なぜ人は、ソーシャルメディアでシェアするのでしょうか?

コンテンツマーケティングを実践しているとシェアされるコンテンツ、されないコンテンツがあります。シェアされれば嬉しいですし、されなければ悲しいものですよね。

弊社のブログでも自然検索からの流入に加えて、ソーシャルメディアからの流入も馬鹿にならないほどの量に達しています。
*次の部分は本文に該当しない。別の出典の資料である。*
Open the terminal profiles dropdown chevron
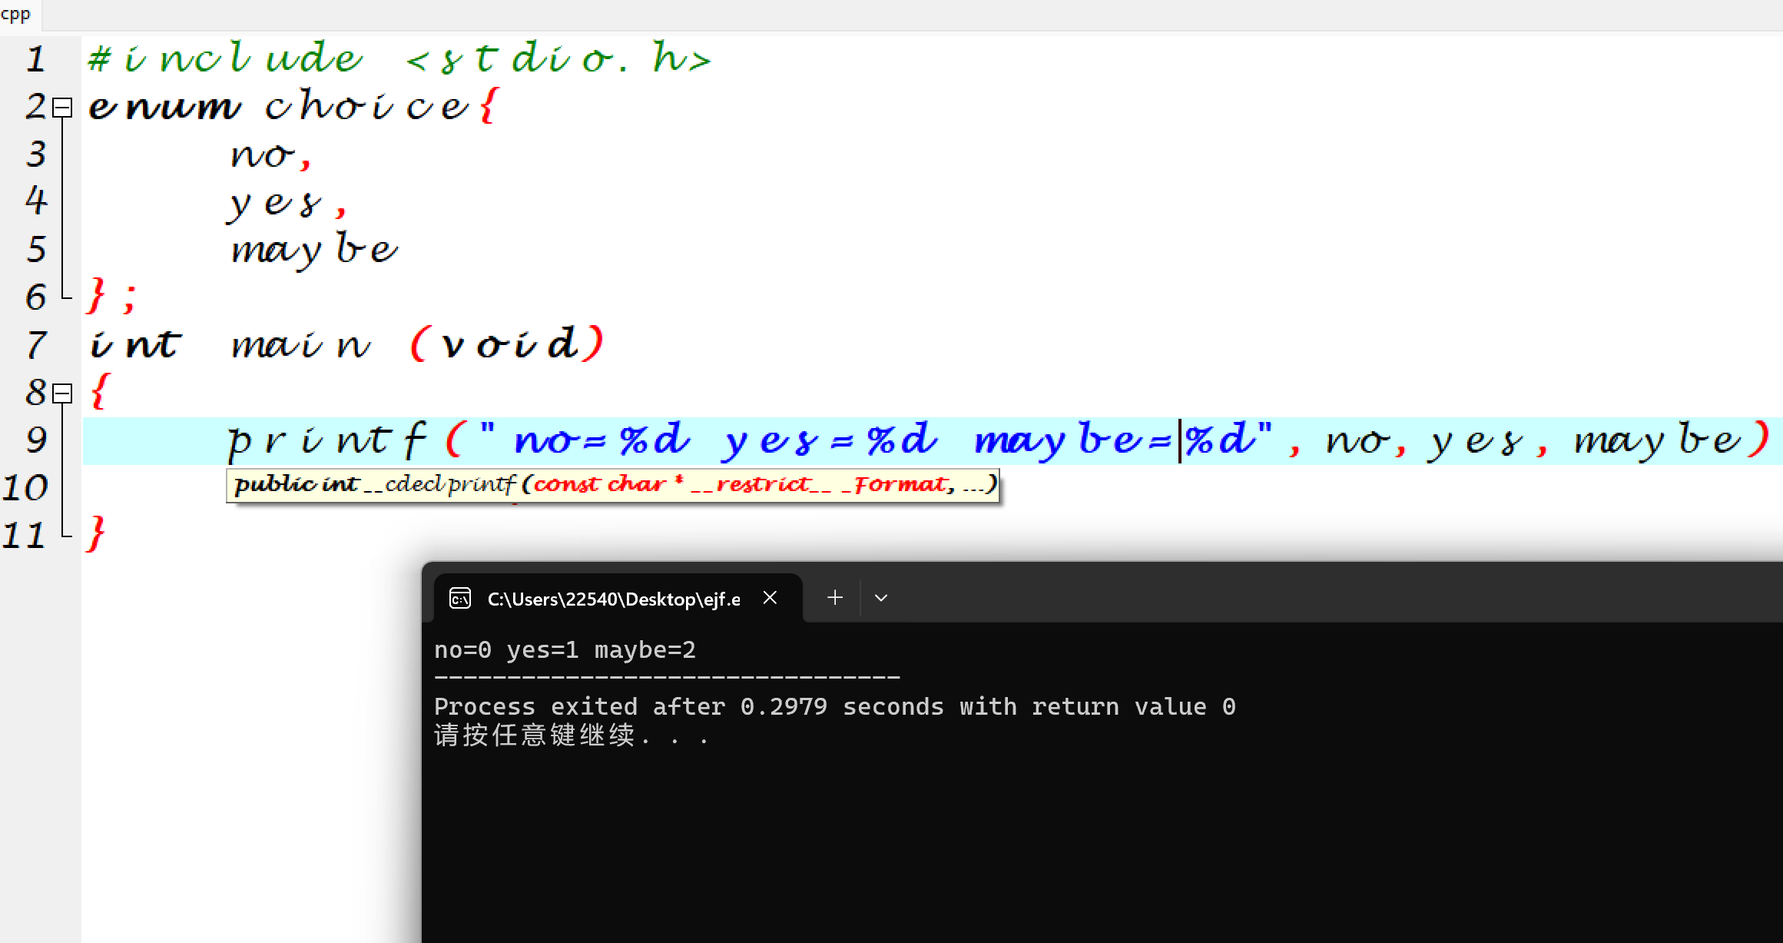The image size is (1783, 943). [x=881, y=598]
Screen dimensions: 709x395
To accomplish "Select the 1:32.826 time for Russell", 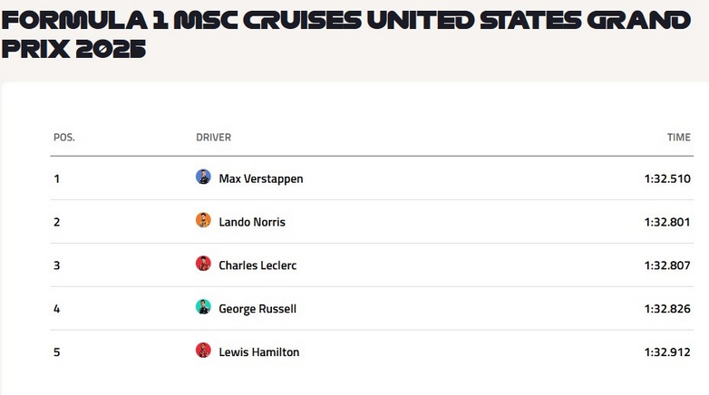I will point(667,309).
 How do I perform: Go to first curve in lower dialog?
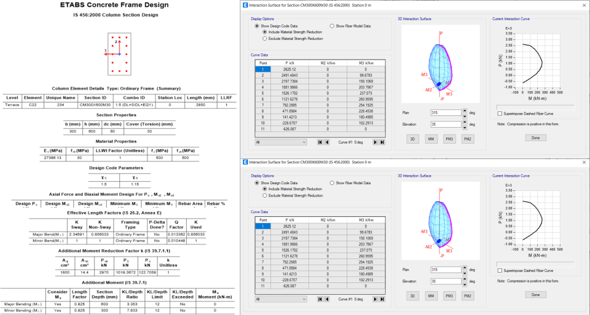click(x=320, y=299)
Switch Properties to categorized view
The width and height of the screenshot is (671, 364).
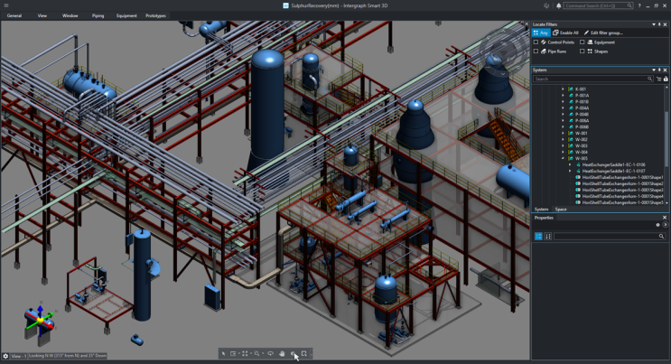[538, 237]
ソーシャルメディアから流入したユーザーが顧客化したケースもありますので最近はソーシャルメディアの重要性も強く実感しています。

現在、多くのユーザーは、検索エンジンを通して直接情報を得ることに加えて、ソーシャルメディア上に流れてきたコンテンツで、個人的に興味のある内容に何かしらのアクションを起こす傾向があります。

コンテンツマーケティングで、ユーザーからシェアされたいと思うのであれば、多くの人にシェアされる記事を書かなければなりません。
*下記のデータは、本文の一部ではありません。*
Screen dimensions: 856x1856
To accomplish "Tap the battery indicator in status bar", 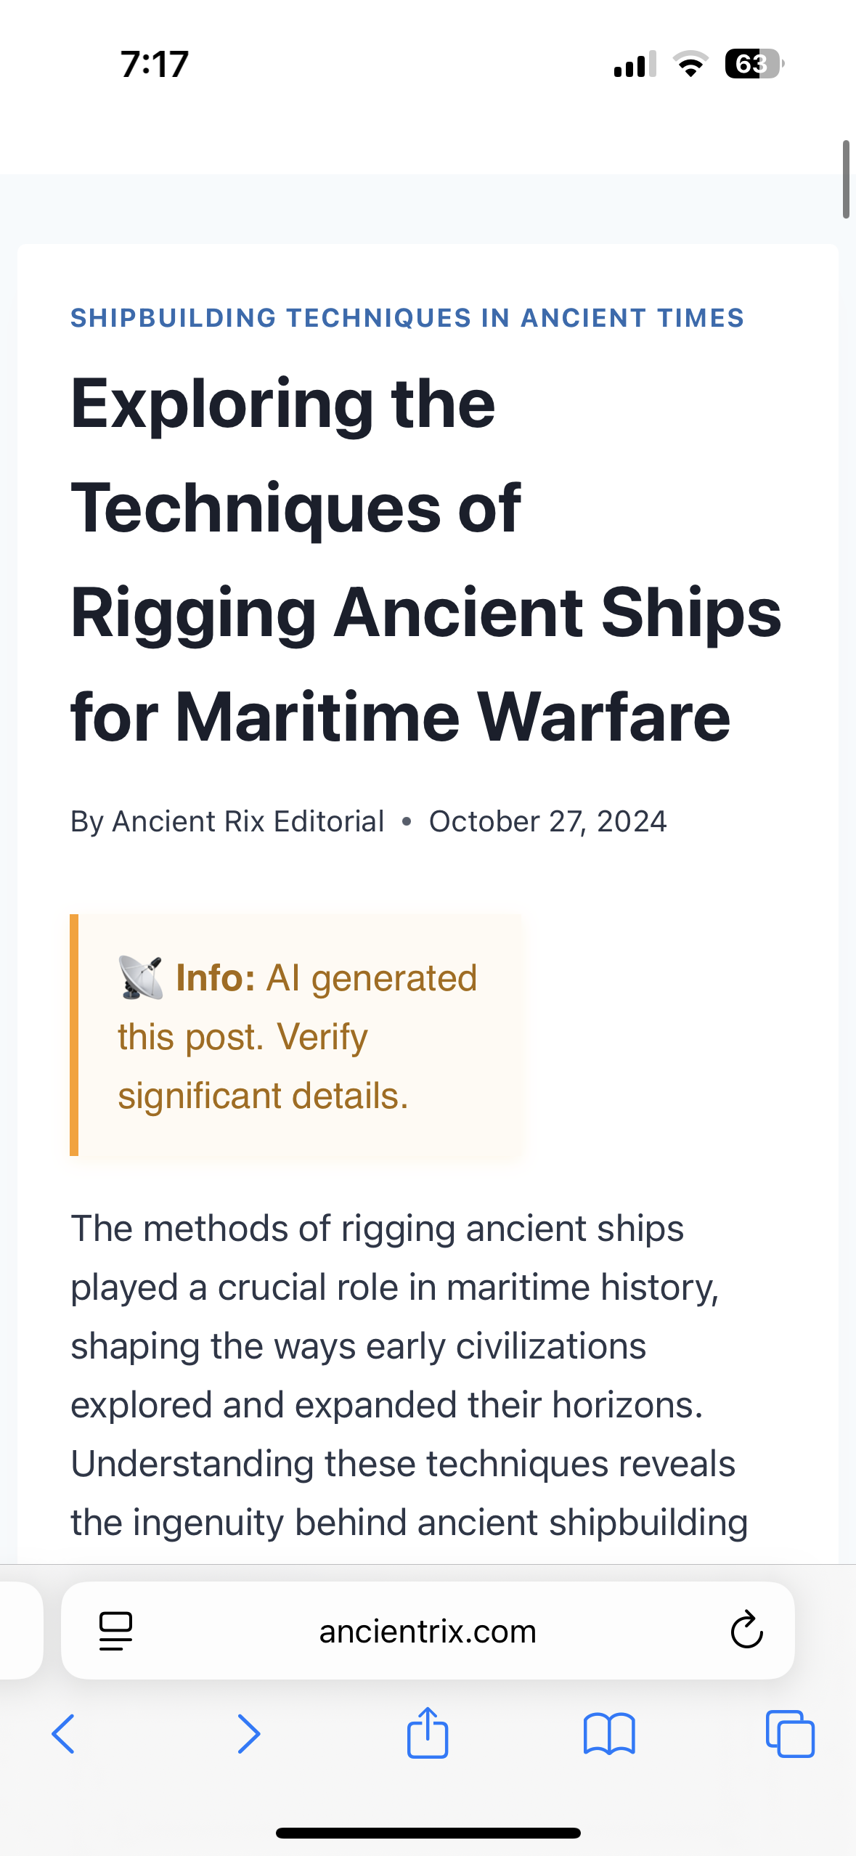I will click(754, 64).
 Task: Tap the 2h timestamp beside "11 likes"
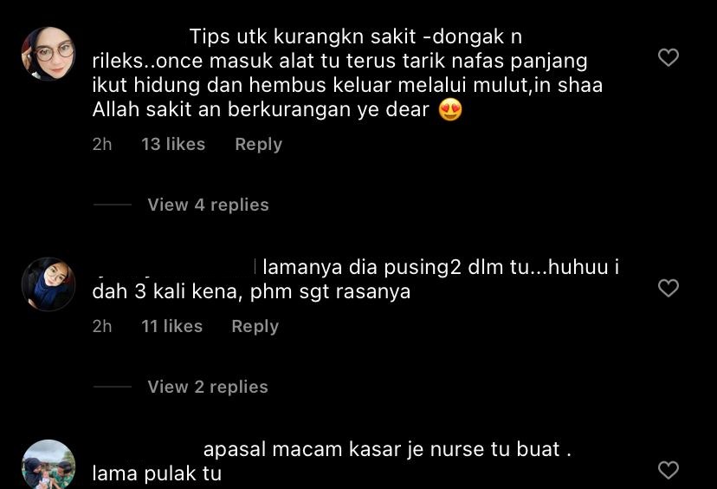click(x=102, y=327)
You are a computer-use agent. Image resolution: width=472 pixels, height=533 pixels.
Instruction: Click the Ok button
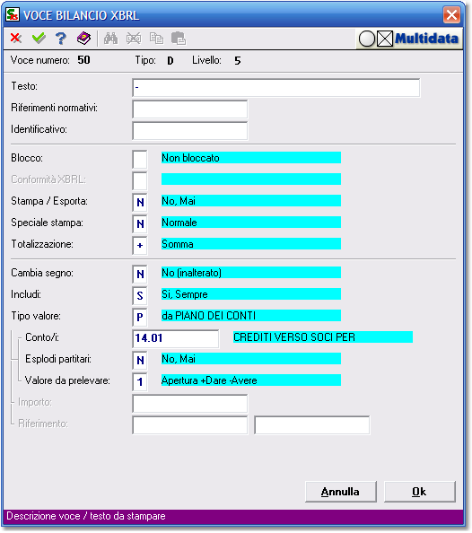tap(420, 492)
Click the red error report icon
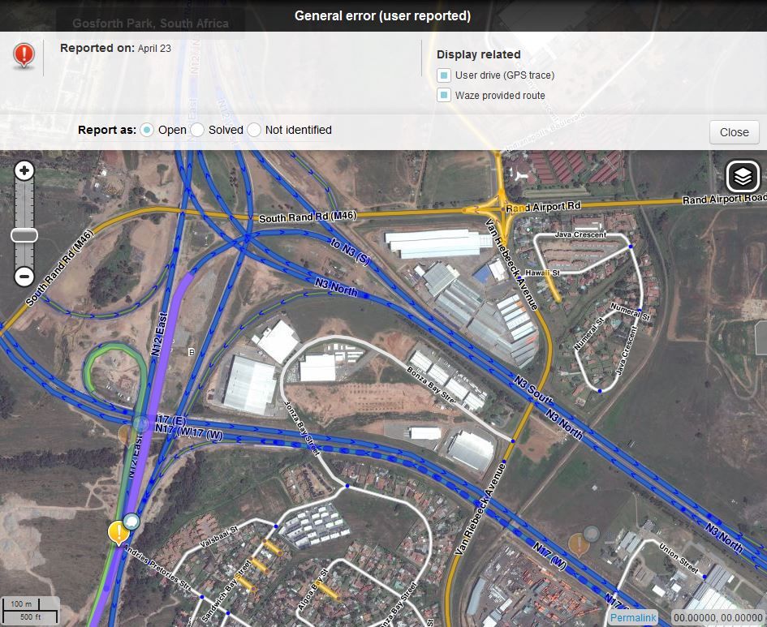 [24, 55]
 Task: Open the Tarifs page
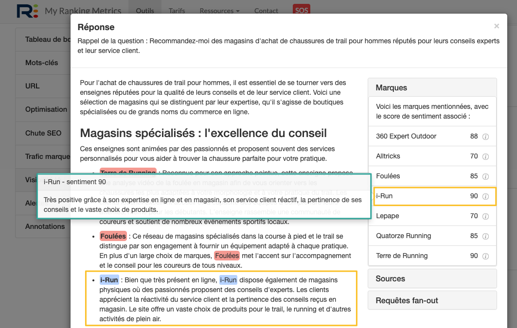(177, 10)
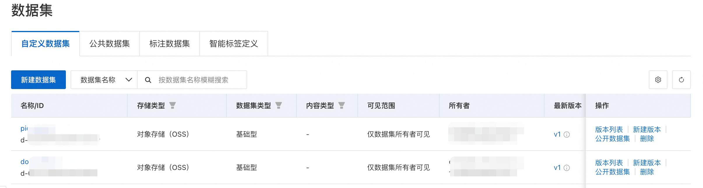Image resolution: width=703 pixels, height=188 pixels.
Task: Refresh the dataset list
Action: 681,80
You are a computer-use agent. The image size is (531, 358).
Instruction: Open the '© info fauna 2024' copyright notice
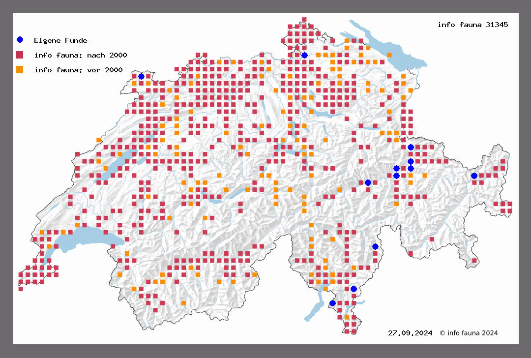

そのためには、なぜ人はシェアするのかという動機を知り、拡散されるコンテンツの特徴を知っておけば、ソーシャルメディアから多くのアクセスが得られるようになるでしょう。今回はそのシェアする動機やシェアされる記事に書き方についてご紹介します。

シェアする心理的理由について

まずは、人間がなぜソーシャルメディア上でシェアしてしまうのか、その理由についてご紹介します。

有益で価値ある情報だから

人間には、共感や感動した出来事を他人と共有したいという感情があります。

例えば、自分にとって非常にためになる情報をたまたまインターネットで見つけた時に、その情報をシェアしたくなった経験はないでしょうか?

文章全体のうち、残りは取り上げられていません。